Was während der Ausbildung klappt, lässt sich auch im weiteren Berufsleben fortführen: Die Wildwasser-Kanutin Birgit Bach vom WSV Blau-Weiss Rheidt – im Jahr 2007 Vize-Europameisterin in der Mannschaft und EM-Fünfte im Einzel – ist Energieelektronikerin bei den Bonner Stadtwerken. Sie prüft und beglaubigt Drehstromzähler, die später bei SWB-Kunden eingebaut werden. Für ihre Wettkämpfe trainiert sie auf Sülz, Sieg und Agger. Auch der Rhein eigne sich gut, hinzu kämen Trainingslager wie zuletzt in Tirol. „Ich habe mit meinem Abteilungsleiter eine Sonderregelung gefunden, um täglich trainieren zu können“, erzählt sie. „Unser Dienst beginnt morgens um 7.00 Uhr. Ich kann einen Urlaubstag so aufsplitten, dass ich an vier Tagen erst um 9.00 Uhr komme und morgens zwei Stunden Zeit für den Sport habe.“ Die 29jährige beantragt außerdem fünf Freistellungstage pro Jahr, die sie für die Welt- und Europameisterschaften nutzt.

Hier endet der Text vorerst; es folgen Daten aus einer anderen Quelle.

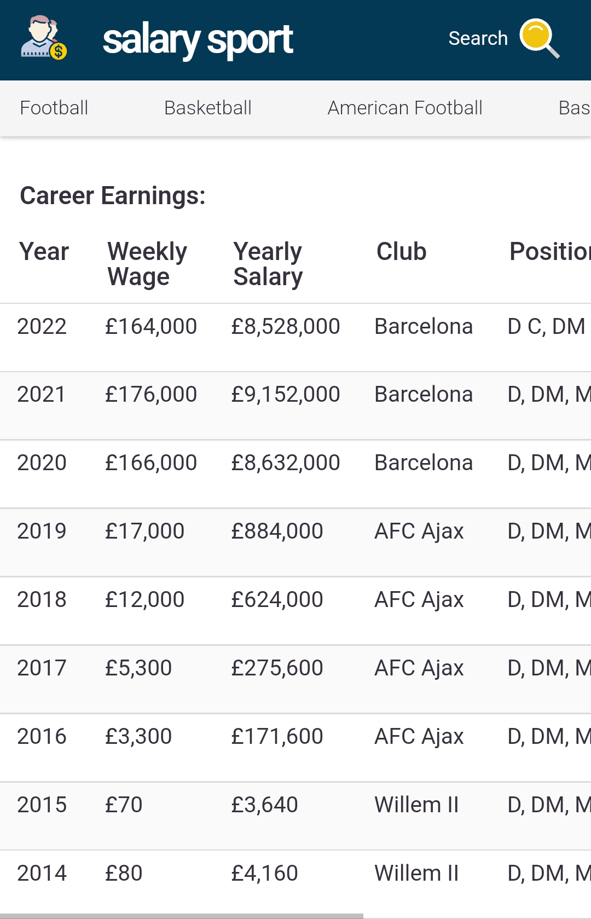Click the horizontal scrollbar under the table
Image resolution: width=591 pixels, height=919 pixels.
click(181, 916)
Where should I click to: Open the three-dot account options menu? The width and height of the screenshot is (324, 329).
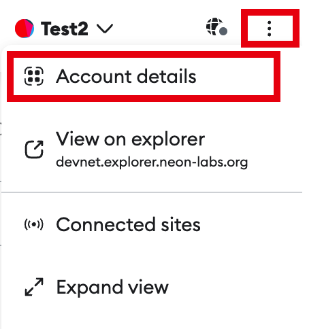pos(270,29)
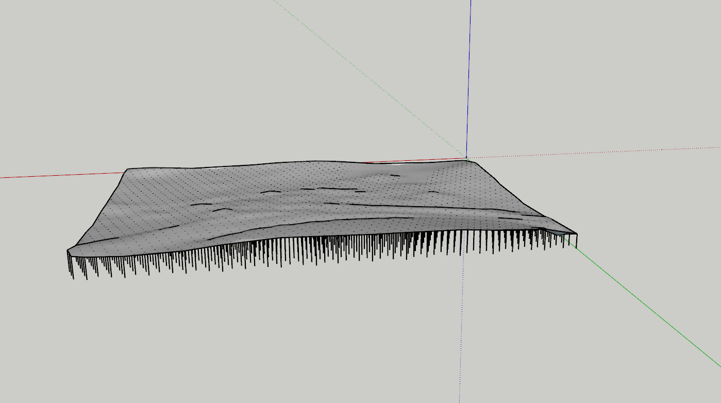Click the terrain's rightmost corner vertex
The height and width of the screenshot is (403, 721).
[576, 234]
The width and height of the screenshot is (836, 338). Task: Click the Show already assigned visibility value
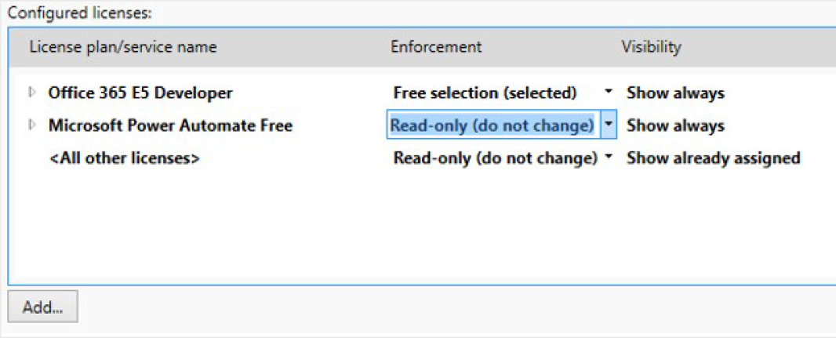pos(714,158)
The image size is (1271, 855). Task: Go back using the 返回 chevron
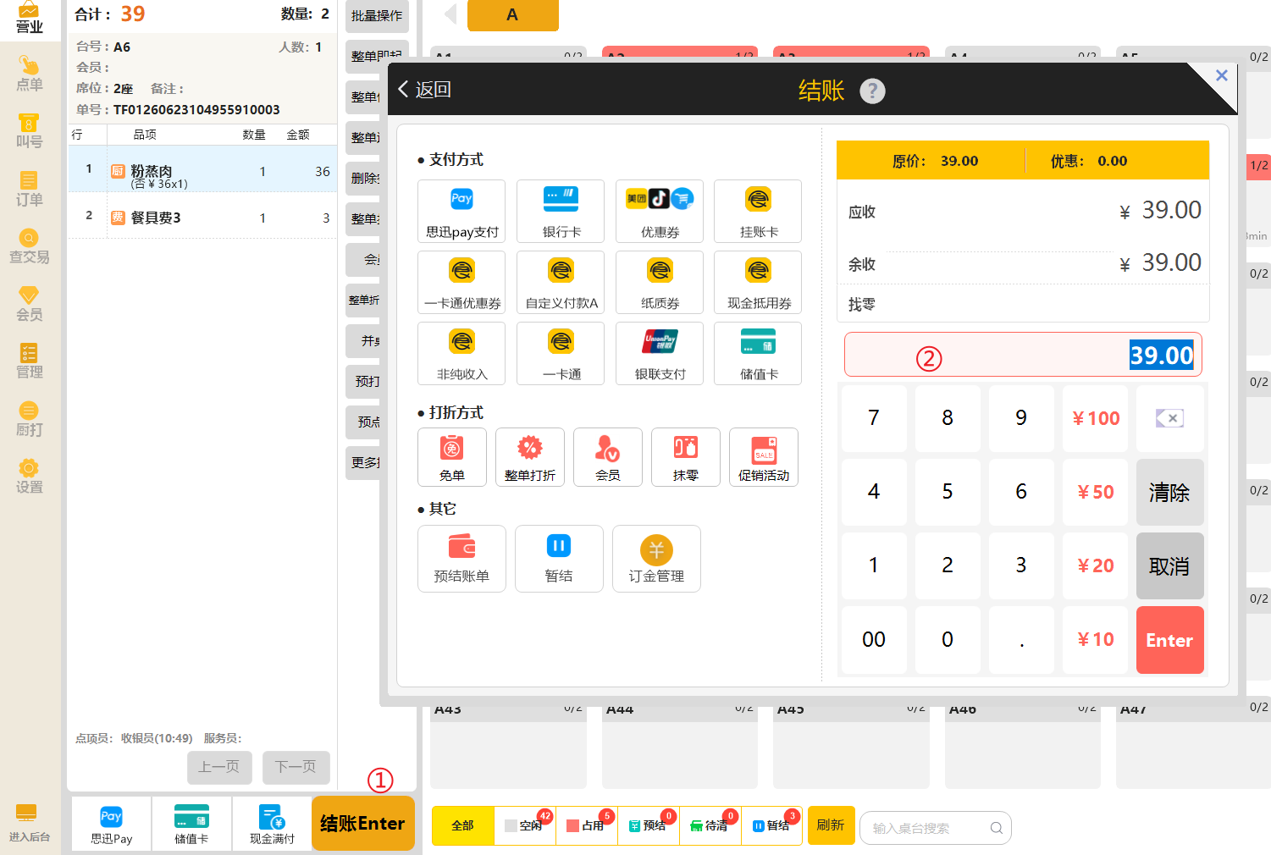pos(424,89)
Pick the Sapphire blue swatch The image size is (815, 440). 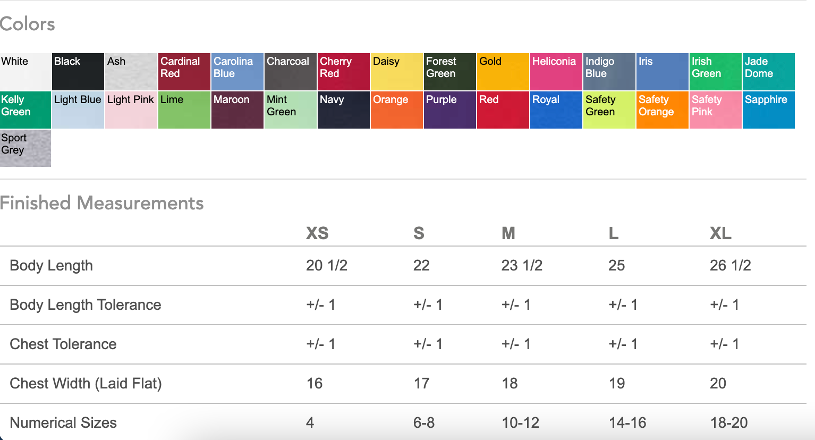click(769, 110)
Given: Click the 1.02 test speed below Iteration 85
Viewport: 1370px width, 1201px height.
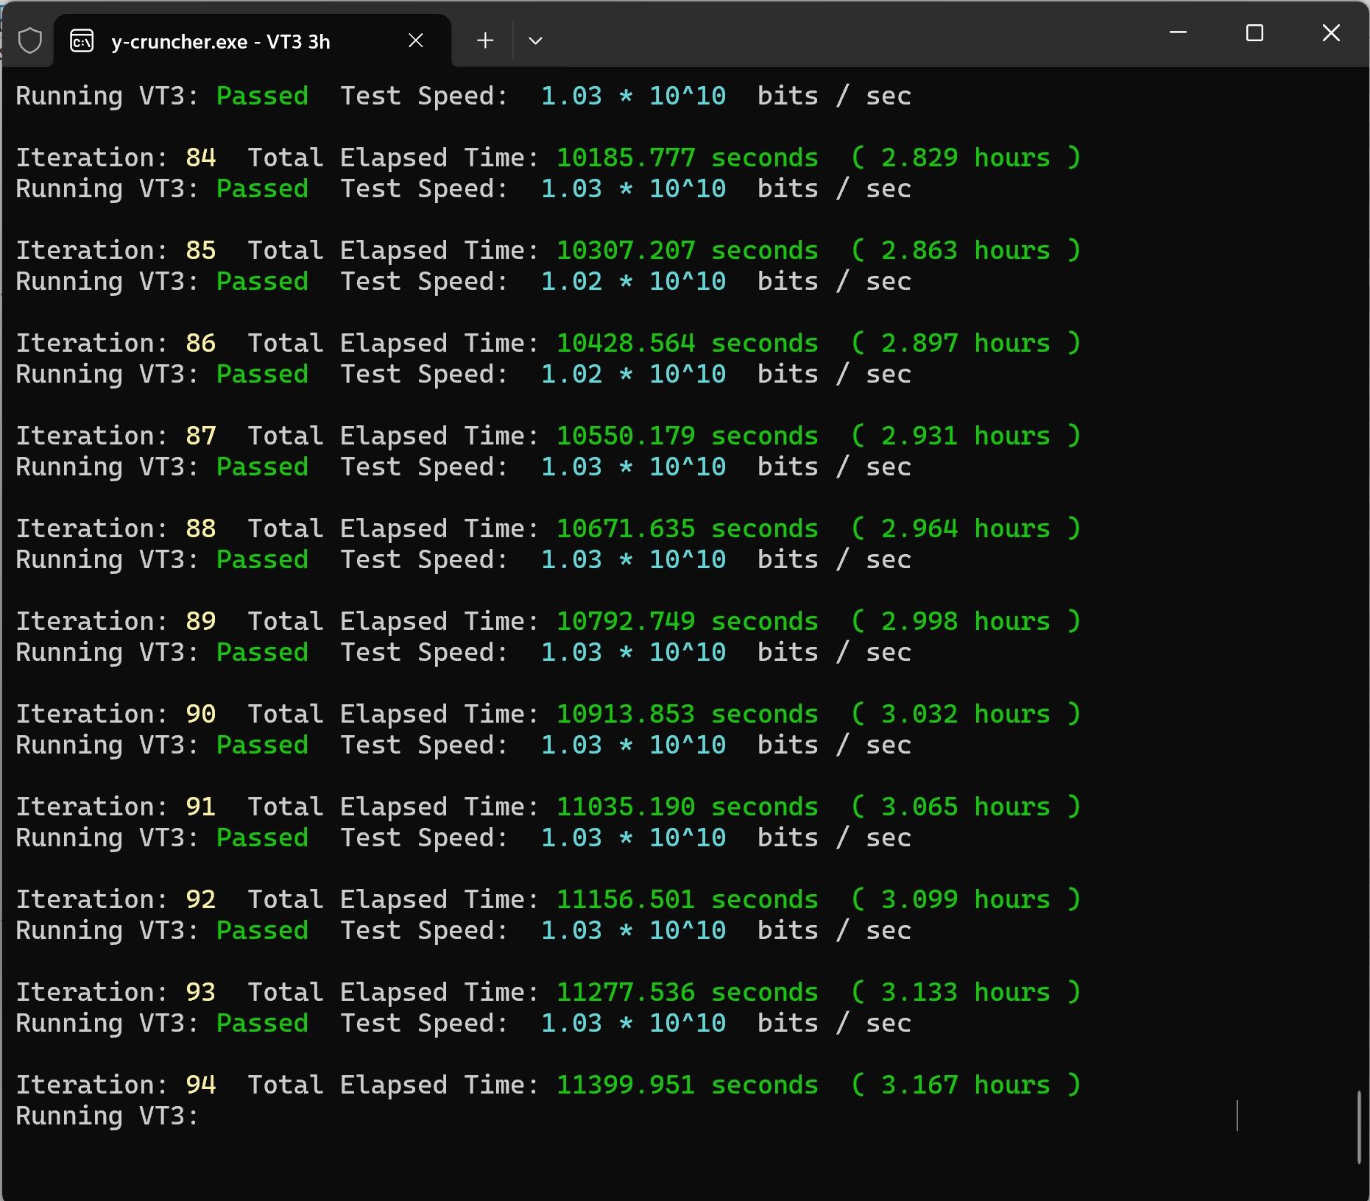Looking at the screenshot, I should point(571,282).
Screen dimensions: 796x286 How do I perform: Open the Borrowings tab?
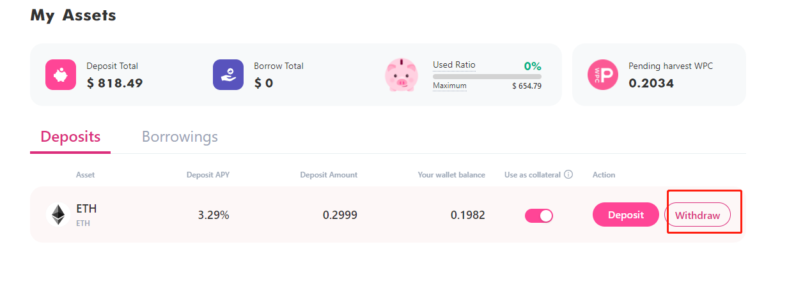pyautogui.click(x=180, y=137)
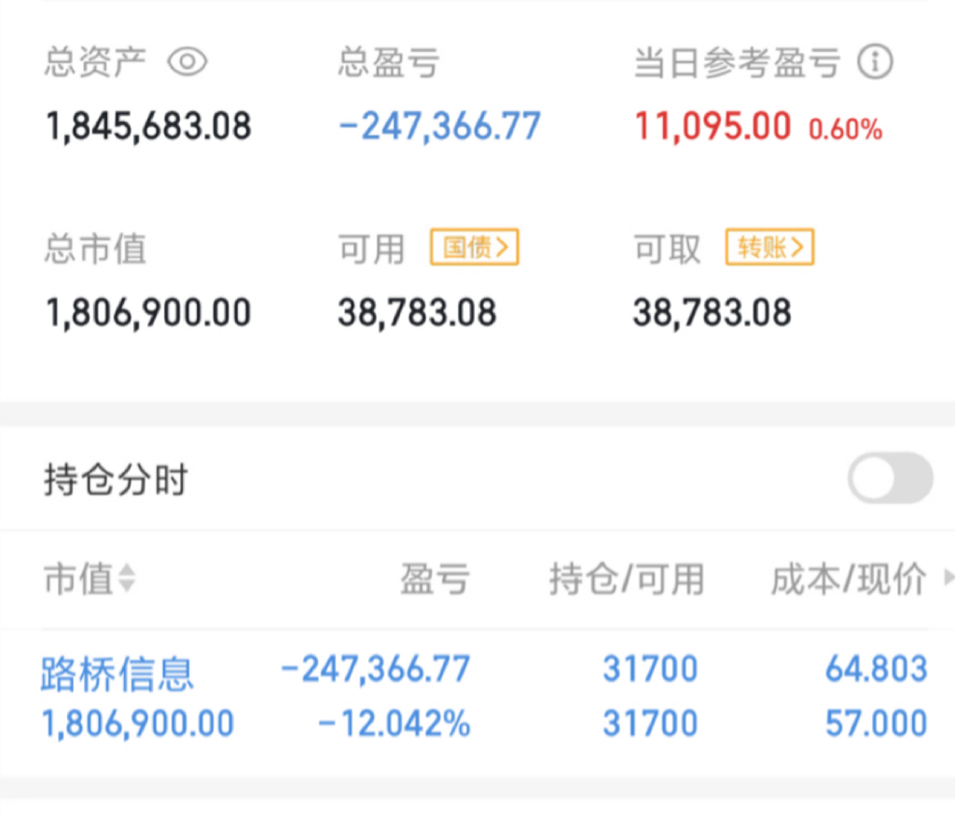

Die Leistungssportlerin Birgit Bach wird von ihrem Arbeitgeber, den Bonner Stadtwerken, aktiv unterstützt. Bei der EM 2007 holte Wildwasser-Kanutin Birgit Bach mit ihrer Mannschaft die Silbermedaille.

Mit den Bonner Stadtwerken hat Birgit Bach einen Sponsoring-Vertrag. Das SWB-Logo ist auf Kajak, Paddel und neuerdings auch auf ihrem Helm zu sehen. „Ein Paddel kostet 350 Euro, ein Kajak an die 1.800 Euro. Wenn man vorne mit dabei ist, muss man zwei haben: ein Trainingskajak und ein Rennkajak. Da ist eine kleine Finanzspritze nicht schlecht“, sagt sie. Und außerdem: „’Energie und Wasser’ passt gut zu meinem Sport.“

Auch im Fachbereich Marketing und Kommunikation der SWB sitzt jemand, der regelmäßig für Wettkämpfe freigestellt wird: Dimitrios Lautenschläger, zuständig für die Sportförderung des Unternehmens, war im vergangenen März bei der Taekwondo-Weltmeisterschaft in Mexiko. Nicht als Sportler, sondern als Trainer. Er gründete 1997 den Taekwondo Verein Swisttal, in dem Ulvi Kaya heute so erfolgreich trainiert. Der SWB-Geschäftsführung hat er ein Lehrstellenkonzept vorgelegt, um weitere Spitzensportler auszubilden. „Das sind alles belastbare Leute“, sagt er. „Die können einem Unternehmen nur zugute kommen.“

Sein Engagement für die Nachwuchsförderung hat Lautenschläger immer wieder bewiesen und deshalb für seine „einzigartige Eigeninitiative“ und sein „vorbildliches Ausbildungskonzept für Spitzensportler“ im Jahr 2008 den Förderpreis der Sportstiftung NRW erhalten.